EXERCISE INPUTS.
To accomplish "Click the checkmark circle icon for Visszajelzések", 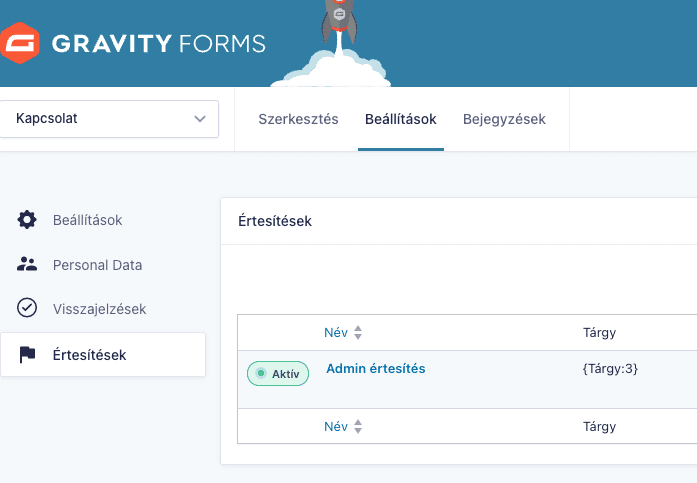I will 27,308.
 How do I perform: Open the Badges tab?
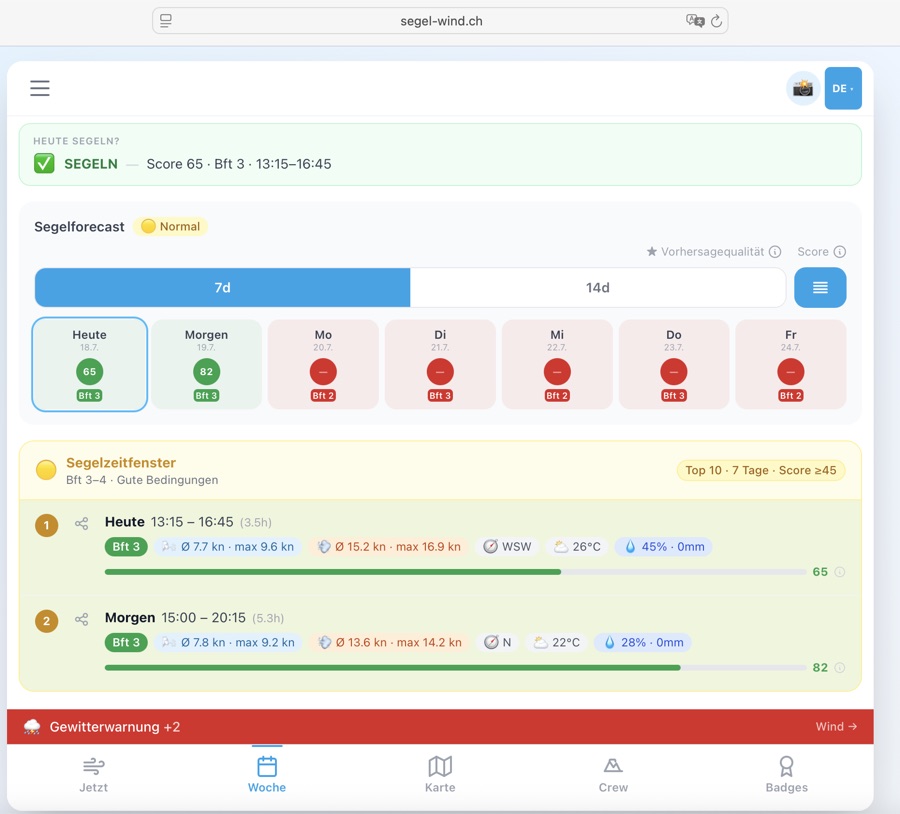pyautogui.click(x=786, y=774)
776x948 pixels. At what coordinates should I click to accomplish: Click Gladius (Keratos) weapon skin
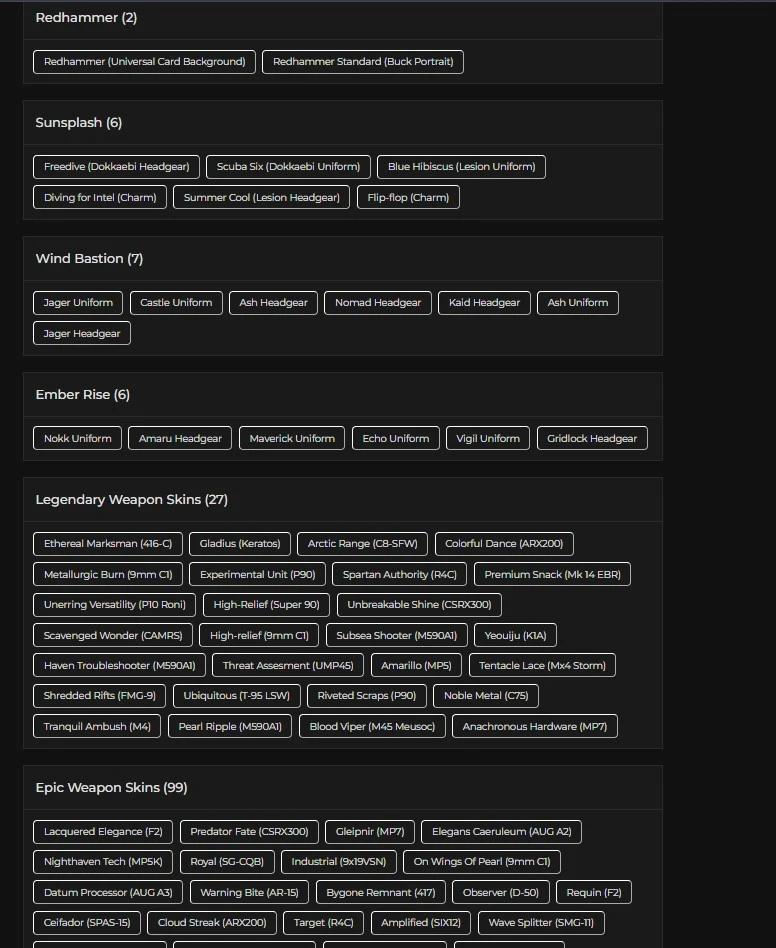coord(240,545)
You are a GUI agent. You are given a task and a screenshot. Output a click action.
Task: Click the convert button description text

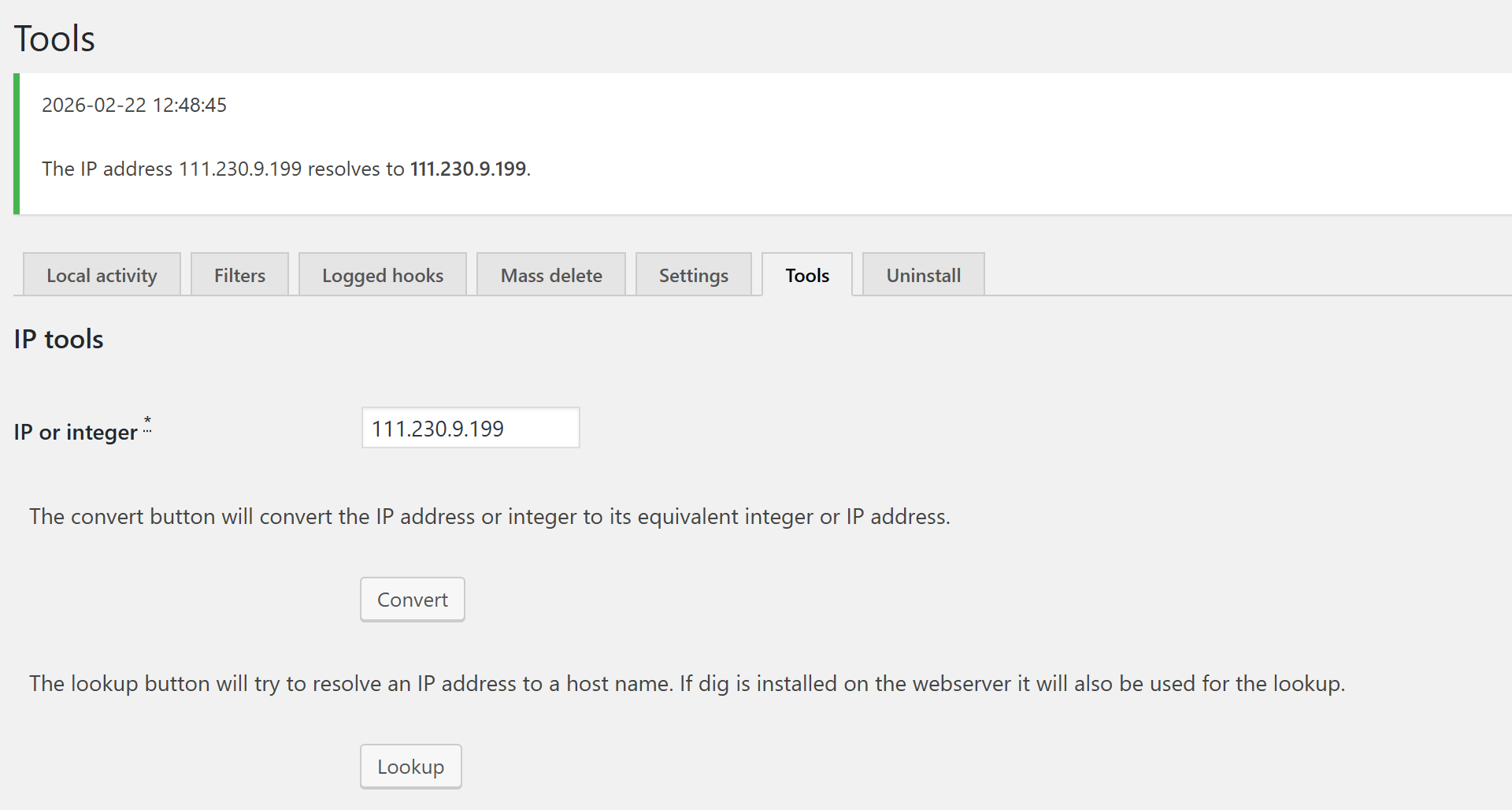(x=489, y=516)
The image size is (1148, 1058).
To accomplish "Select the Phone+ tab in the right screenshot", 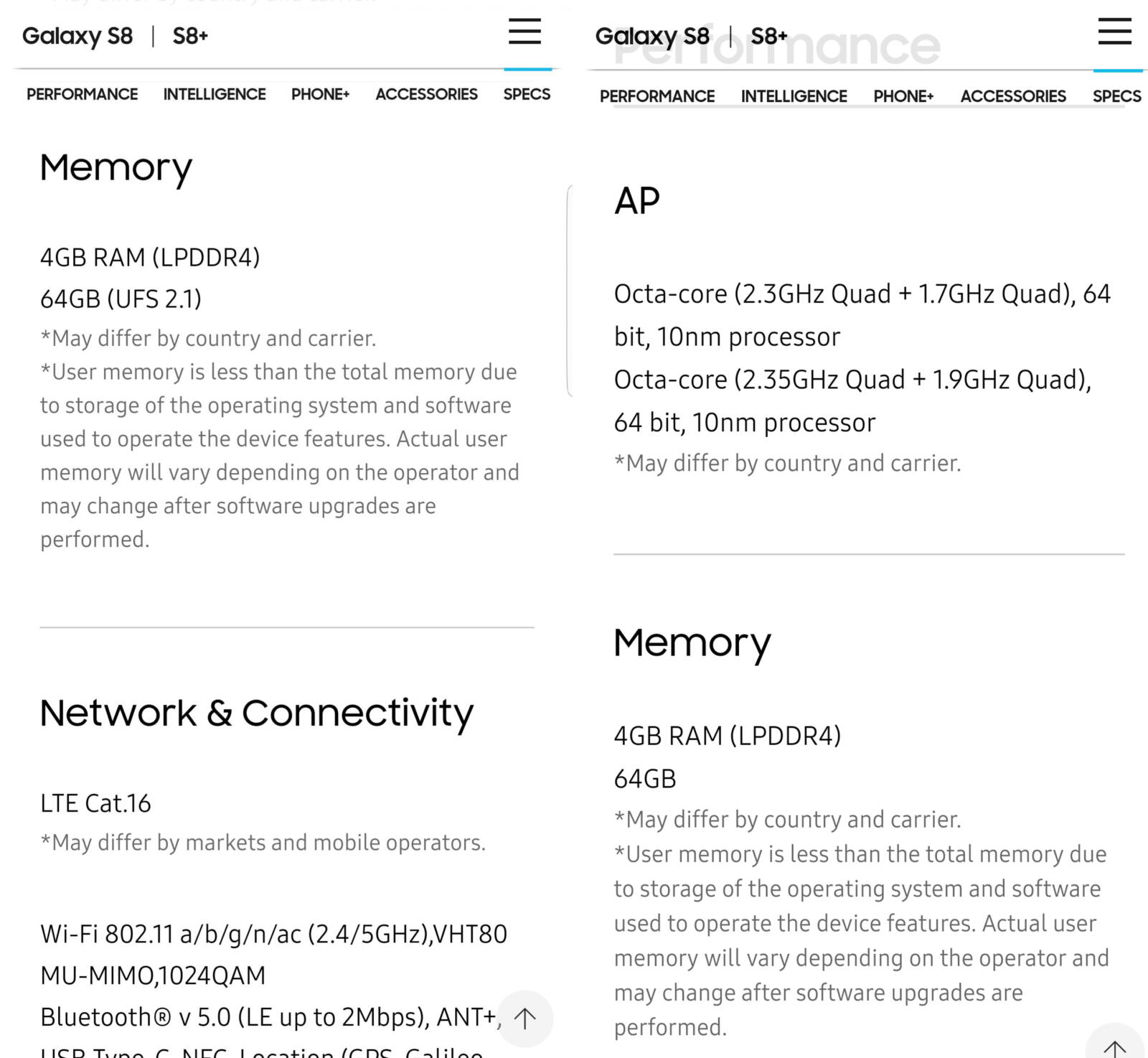I will pos(903,96).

EXERCISE DETAILS.
All lines above starting at the one with "How do I perform: Open the Badges tab?" and ending at the one with "The image size is (1148, 1058).", inclusive, are to be printed again exactly, with the pictures left out.

RESPONSE FOR THIS EXERCISE.
 How do I perform: Open the Badges tab?
pyautogui.click(x=786, y=774)
776x948 pixels. At what coordinates should I click to accomplish: Click Gladius (Keratos) weapon skin
coord(240,545)
You are a GUI agent. You are given a task and a screenshot. Output a click action.
Task: Click the convert button description text

(x=489, y=516)
The image size is (1148, 1058).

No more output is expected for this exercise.